- _Выбранный отрывок_:
После Мюнхена я посетил Штутгарт и Карлсруэ, но и там не нашел ничего нового. Поехал в Париж. Тамошние лаборатории мне были хорошо известны, ничего нового в них найти я не расчитывал и ехал в Париж, чтобы там встретиться с моим младшим братом, покинувшим Киев осенью 1918 года. Он служил в каком?то украинском учреждении и летом жил в деревне верстах в тридцати от Парижа. Брат встретил меня на вокзале и предложил устроиться у него, что я и сделал. На следующее утро пошли осматривать окрестности. Кругом была тихая сельская жизнь, совсем как у нас на Украине. Ничего такого, что напоминало бы о близости большого города. Разговорились о России. Было ясно, что после мира с Польшей и окончательного разгрома Добровольческой армии большевики утвердились надолго. О скором возвращении домой нечего было и думать. Я рассказал брату о деятельности в Югославии. Брат говорил о планах украинцев организовать высшее учебное заведение в Чехословакии. После нескольких дней жизни во французской деревне я переселился в Париж, а оттуда поехал в Лондон.

В Лондоне я занялся просмотром научно-технических журналов, вышедших после начала войны, но ничего особенного и важного не нашел. В это время я в первый раз встретил имя Г. И. Тайлор и прочел его работу об аналогии задачи о кручении призм и задачи о прогибе равномерно нагруженной и равномерно растянутой мембраны. Аналогия эта была установлена Прандтлем еще в 1905 году, но Тайлор, очевидно, этого не знал и вновь аналогию открыл и применил ее к ряду практически важных задач. Встретил я и несколько работ Соусвелля, с которым когда?то переписывался по поводу английского перевода моей книги по теории упругости.

Из работ экспериментального характера наибольший интерес представляли исследования по усталости металлов. Исследования эти велись в Национальной Физической Лаборатории и я решил эту лабораторию посетить. Оказалось, что посещение лаборатории обставлено разными формальностями и мне пришлось довольно долго просидеть в приемной в ожидании пропуска. Лабораторию по испытанию прочности материалов показывал мне профессор Стантон. Имя его мне было знакомо по опубликованным им работам. Его отношение к посетителям показалось мне странным. Он определенно не хотел показывать ведущихся в лаборатории работ и если я останавливался у какой?либо машины, чтобы поближе познакомиться с ее устройством, он старался меня от машины оттащить. Невольно приходило в голову сравнение поведения английского профессора с поведением профессора немецкого. В Германии я мог войти в любую лабораторию по моей специальности без всяких документов и заведующий показал бы мне все машины и все ведущиеся в лаборатории работы. В Англии все засекречено и заведующий лабораторией старается показать как можно меньше. Посещение лаборатории Стантона надолго отбило у меня охоту посещать английские лаборатории.

- _Исходные данные_:

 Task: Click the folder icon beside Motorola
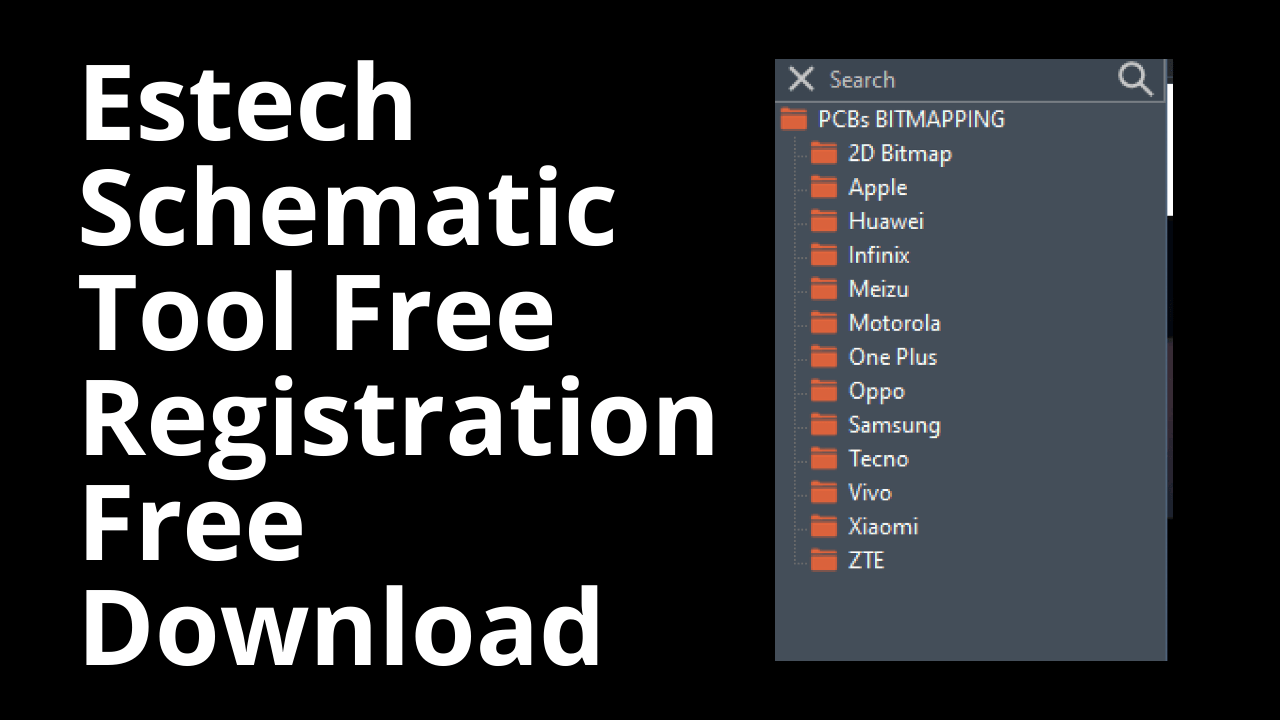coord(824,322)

---

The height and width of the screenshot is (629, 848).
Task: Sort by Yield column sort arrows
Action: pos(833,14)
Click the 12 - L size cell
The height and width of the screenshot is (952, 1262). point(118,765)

- _Задание 1_:
Кто, согласно отрывку о поездке в Париж и Лондон, показывал автору лабораторию по испытанию прочности материалов?
- _Задание 2_:
Продолжите отрывок о поездке в Париж и Лондон, начав сразу после его последнего предложения.
Строки выше — самостоятельный материал, к отрывку они не относятся.

- _Ожидаемый ответ 1_:
Профессор Стантон.

- _Ожидаемый ответ 2_:
В Лондоне в то время проживал ряд русских профессоров. Каждый из них въехал в страну по особому разрешению. Англия не была склонна принимать русских беженцев и русских студентов вовсе не пропускала. Встретил я там А. Н. Крылова, знаменитого русского кораблестроителя. Мы с ним были давно знакомы. Встречались и в Путейском Институте и в Морском Министерстве. В Лондоне он был по большевистским делам, но об этих делах он, видимо, говорить не хотел и мы с ним скоро расстались.

В Лондоне я мог испытать мои познания в английском языке. Читал я английские книги без затруднения. Мог и сказать нужную фразу, но понять, что говорил мне англичанин, я не мог. Чтобы привыкнуть к английскому произношению, я решил посещать лекции в Британском Музее и прослушал там курс по египетской культуре. Вспоминаю нашего лектора, очевидно, знатока в своей области. Костюм его был очень старым, а рукава глаженой рубашки совсем растрепались.

Очевидно, людям интеллигентных профессий жилось тогда в Англии не легко.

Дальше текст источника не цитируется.